#### Records for processing

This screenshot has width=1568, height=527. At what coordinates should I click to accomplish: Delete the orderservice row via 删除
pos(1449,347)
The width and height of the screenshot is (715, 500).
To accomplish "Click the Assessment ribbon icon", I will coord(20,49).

########
#### Records for processing

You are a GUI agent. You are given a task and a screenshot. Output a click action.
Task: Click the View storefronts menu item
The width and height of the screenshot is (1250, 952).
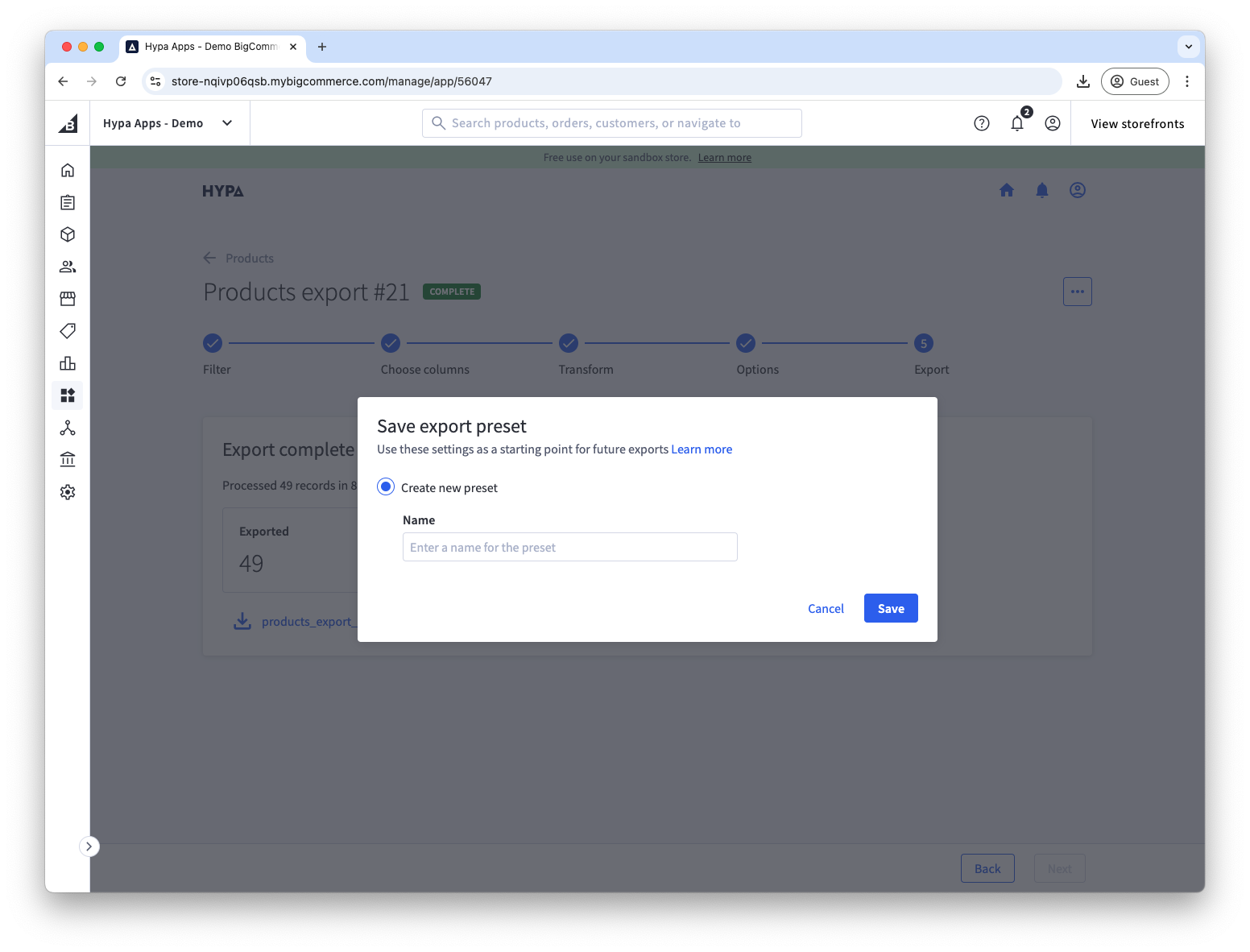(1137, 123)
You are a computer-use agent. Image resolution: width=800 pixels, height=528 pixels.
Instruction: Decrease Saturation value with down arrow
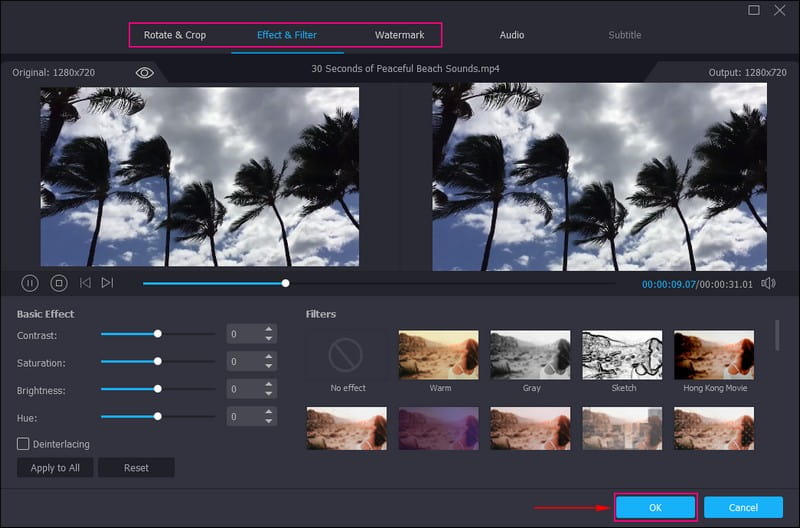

########

■ Problem statement
Look above for the line containing "You are a computer-use" and the line containing "Instruction: Decrease Saturation". Transcribe both, with the lines between them, exactly.

■ Solved problem
You are a computer-use agent. Image resolution: width=800 pixels, height=528 pixels.
Instruction: Decrease Saturation value with down arrow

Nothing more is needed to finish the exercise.